Menurutnya hampir semua batas wilayah desa adat itu adalah alam, saling seluk, beririsan semua, ada yang menggunakan sungai, bukit, dan lainnya sehingga memang sangat sulit menentukan batas-batas wilayah desa adat itu.
Gusti Agung Ketut Kartika Jaya Saputra menambahkan, ada satu keputusan penting dari Majelis Utama Desa Pakraman (MUDP) hasil pesamuan agung pertama tahun 2006 terutama mengenai batas desa adat.
Dalam keputusan tersebut disebutkan, setiap desa pakraman atau yang saat ini disebut desa adat diusahakan memiliki batas desa yang jelas, karena batas desa pakraman tidak semata-mata berhubungan dengan sumber pendapatan desa.
Melainkan juga berkaitan erat dengan swadarma atau kewajiban dan swadikara atau hak penduduk, krama desa, krama tamiu dan tamiu. Selain itu batas desa juga penting dalam hubungan dengan masalah kesucian desa pakraman.
"Tidak semua desa pakraman dapat dibuatkan batas desa secara jelas. Batas desa yang dapat dibuat jelas patut dibuat secara jelas dalam bentuk peta desa pakraman. Desa atau wilayah tertentu yang sulit dibuat batasnya secara jelas dalam bentuk peta desa pekraman, agar tidak dipaksakan," ujar dia.
Ia menjelaskan, apabila pihaknya membaca hasil pesamuhan agung MUDP ktu, memiliki semangatnya pasuwitran nyatur desa sebenarnya atau bertetangga yang baik.
Menurutnya tidak boleh desa adat itu menentukan sendiri batas wilayahnya. Siapa yang diajak bertetangga itu yang diajak bicara dulu.

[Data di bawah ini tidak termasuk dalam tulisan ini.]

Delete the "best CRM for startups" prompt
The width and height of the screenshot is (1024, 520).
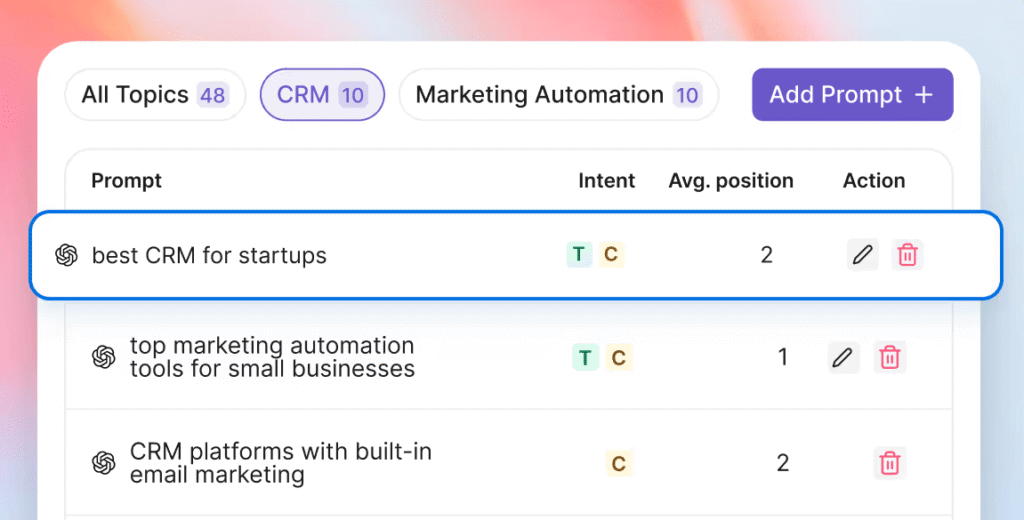point(907,255)
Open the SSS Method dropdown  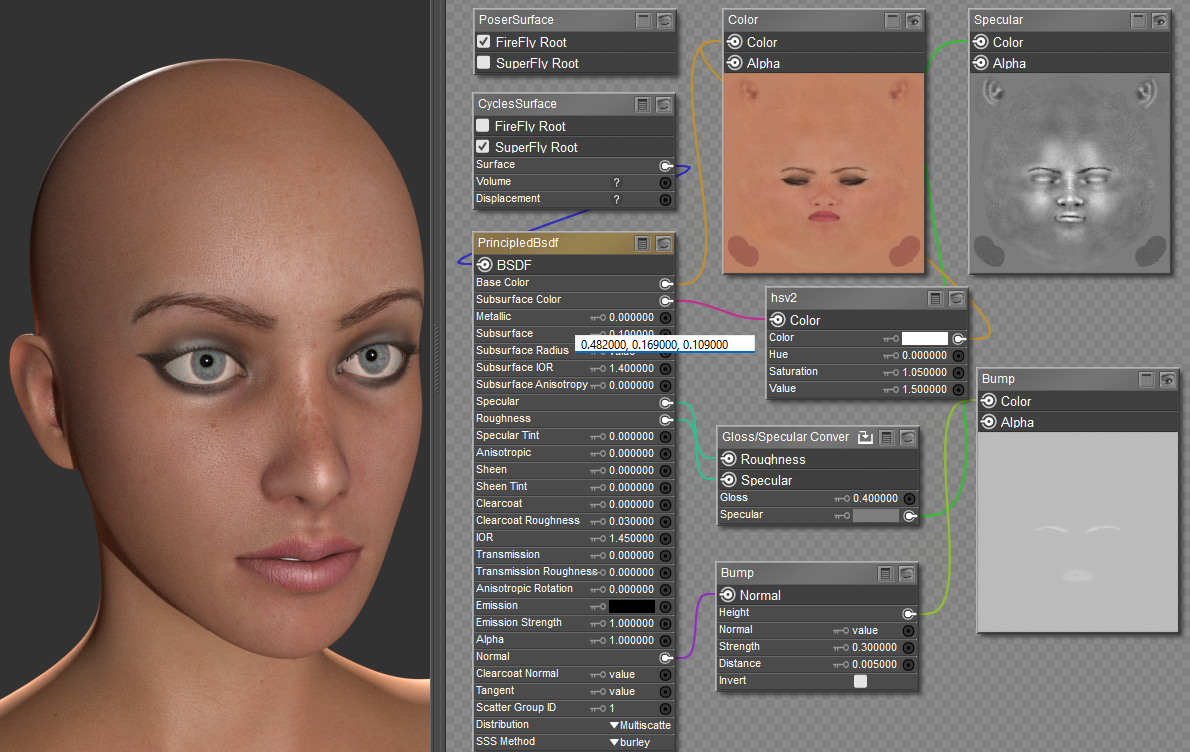[x=630, y=742]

"Untuk itu kami dengan majelis desa adat juga akan memberi pembinaan, menyadarkan bahwa desa adat harus bersama bersinergi, berkolaborasi untuk membangun, pada prinsipnya tujuannya sama mensejahterakan krama desa adat, mensejahterakan rakyatnya," pungkas Gusti Agung Ketut Kartika Jaya Saputra.